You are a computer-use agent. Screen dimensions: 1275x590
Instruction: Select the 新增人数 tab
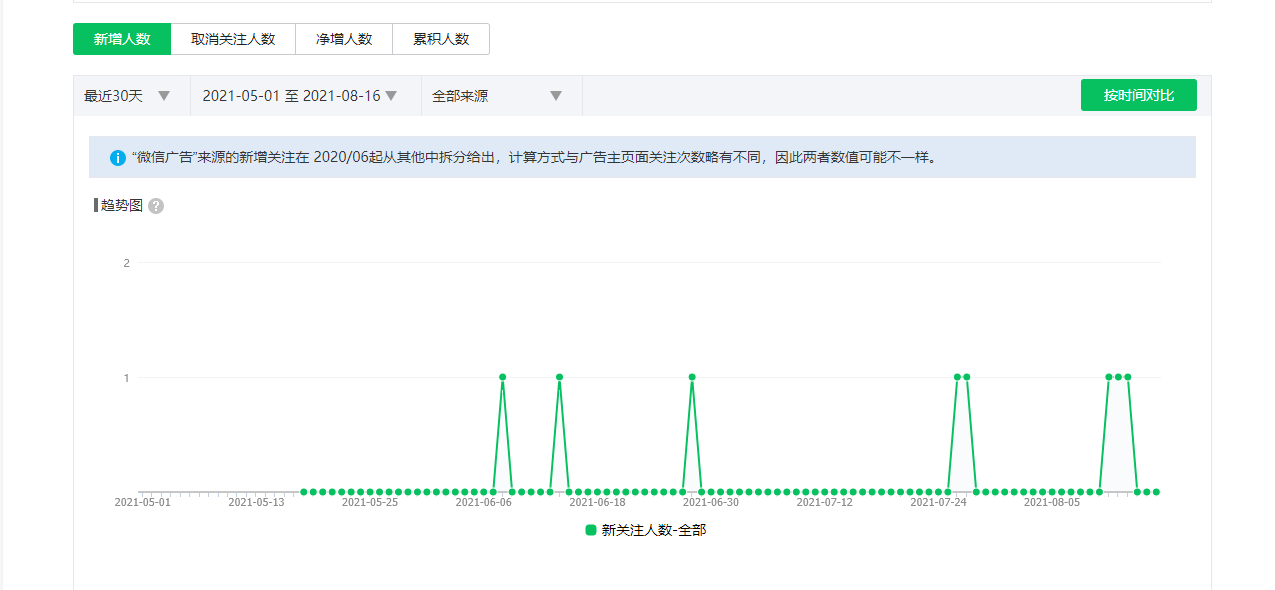(x=122, y=39)
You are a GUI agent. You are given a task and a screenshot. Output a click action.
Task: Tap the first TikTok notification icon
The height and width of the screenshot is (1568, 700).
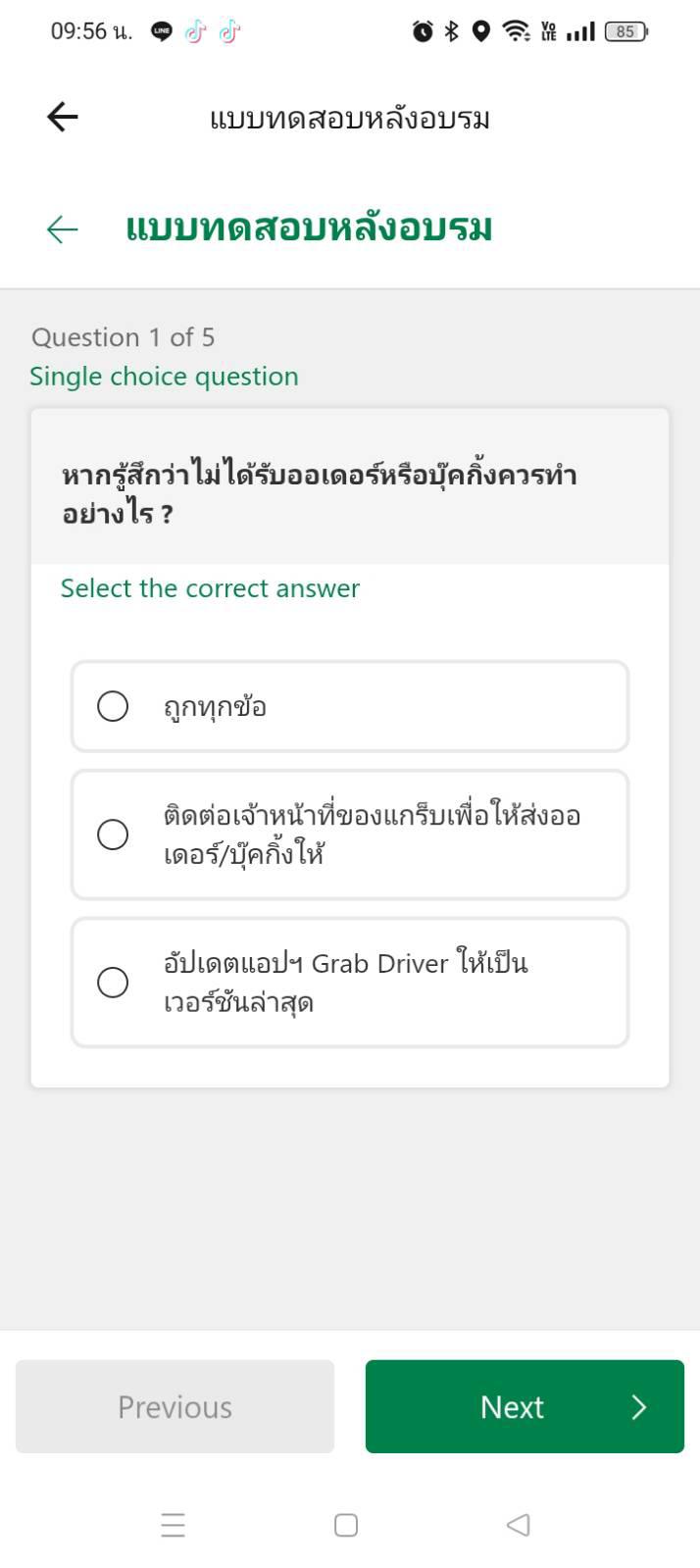(x=196, y=31)
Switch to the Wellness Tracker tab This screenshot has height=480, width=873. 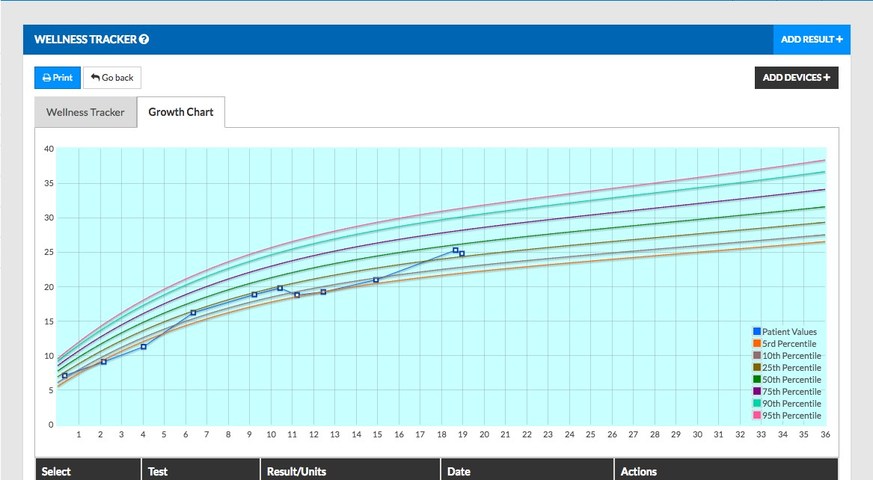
--
→ **EXERCISE BRIEF**
Compute the number of lines in the entries above that hold the word "agent"; the answer must contain nothing else.

→ **COMPLETED TASK**
2